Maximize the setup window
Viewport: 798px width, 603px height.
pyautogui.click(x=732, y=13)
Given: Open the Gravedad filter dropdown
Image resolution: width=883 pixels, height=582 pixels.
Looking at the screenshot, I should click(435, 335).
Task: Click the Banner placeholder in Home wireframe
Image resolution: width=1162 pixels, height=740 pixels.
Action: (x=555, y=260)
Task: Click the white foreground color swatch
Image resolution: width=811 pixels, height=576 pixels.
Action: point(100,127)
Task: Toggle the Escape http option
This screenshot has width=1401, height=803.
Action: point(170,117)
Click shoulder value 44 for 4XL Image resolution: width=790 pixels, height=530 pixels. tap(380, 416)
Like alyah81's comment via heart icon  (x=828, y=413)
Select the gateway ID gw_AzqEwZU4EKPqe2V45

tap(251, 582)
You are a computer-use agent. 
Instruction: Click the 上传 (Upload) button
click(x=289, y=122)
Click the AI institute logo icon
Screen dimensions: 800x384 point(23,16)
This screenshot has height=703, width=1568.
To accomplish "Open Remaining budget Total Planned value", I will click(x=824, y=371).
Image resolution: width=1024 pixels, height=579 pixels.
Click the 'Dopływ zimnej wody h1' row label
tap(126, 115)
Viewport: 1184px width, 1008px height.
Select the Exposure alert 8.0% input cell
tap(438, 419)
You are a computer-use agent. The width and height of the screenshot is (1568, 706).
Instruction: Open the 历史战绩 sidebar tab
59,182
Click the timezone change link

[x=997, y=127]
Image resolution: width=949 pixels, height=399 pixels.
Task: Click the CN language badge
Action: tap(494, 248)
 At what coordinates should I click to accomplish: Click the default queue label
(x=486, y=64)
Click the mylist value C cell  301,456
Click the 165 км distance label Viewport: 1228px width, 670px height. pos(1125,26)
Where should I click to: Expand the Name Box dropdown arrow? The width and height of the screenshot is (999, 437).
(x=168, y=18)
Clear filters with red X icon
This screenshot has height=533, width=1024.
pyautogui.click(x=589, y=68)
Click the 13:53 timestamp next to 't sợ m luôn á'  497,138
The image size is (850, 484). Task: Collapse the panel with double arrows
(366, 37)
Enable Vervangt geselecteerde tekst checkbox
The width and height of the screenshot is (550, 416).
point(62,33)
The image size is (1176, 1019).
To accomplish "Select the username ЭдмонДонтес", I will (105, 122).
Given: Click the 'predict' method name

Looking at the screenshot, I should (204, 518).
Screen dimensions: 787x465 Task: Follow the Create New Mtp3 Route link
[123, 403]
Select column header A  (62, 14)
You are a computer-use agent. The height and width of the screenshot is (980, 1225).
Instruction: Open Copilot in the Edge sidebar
◇ ◇ ◇ ◇
- [TASK PROMPT]: What is needed is an exact copy of the lines from the one containing "Instruction: Open the 历史战绩 sidebar tab" through the final line of the data, both included, and nothing more.

- [RESPONSE TO THIS TASK]:
Instruction: Open the 历史战绩 sidebar tab
59,182
Click the timezone change link

[x=997, y=127]
Image resolution: width=949 pixels, height=399 pixels.
Task: Click the CN language badge
Action: tap(494, 248)
 At what coordinates should I click to accomplish: Click the default queue label
(x=486, y=64)
Click the mylist value C cell  301,456
Click the 165 км distance label Viewport: 1228px width, 670px height. pos(1125,26)
Where should I click to: Expand the Name Box dropdown arrow? The width and height of the screenshot is (999, 437).
(x=168, y=18)
Clear filters with red X icon
This screenshot has height=533, width=1024.
pyautogui.click(x=589, y=68)
Click the 13:53 timestamp next to 't sợ m luôn á'  497,138
The image size is (850, 484). Task: Collapse the panel with double arrows
(366, 37)
Enable Vervangt geselecteerde tekst checkbox
The width and height of the screenshot is (550, 416).
point(62,33)
The image size is (1176, 1019).
To accomplish "Select the username ЭдмонДонтес", I will (105, 122).
Given: Click the 'predict' method name

Looking at the screenshot, I should (204, 518).
Screen dimensions: 787x465 Task: Follow the Create New Mtp3 Route link
[123, 403]
Select column header A  (62, 14)
You are a computer-use agent. The height and width of the screenshot is (980, 1225).
Instruction: Open Copilot in the Edge sidebar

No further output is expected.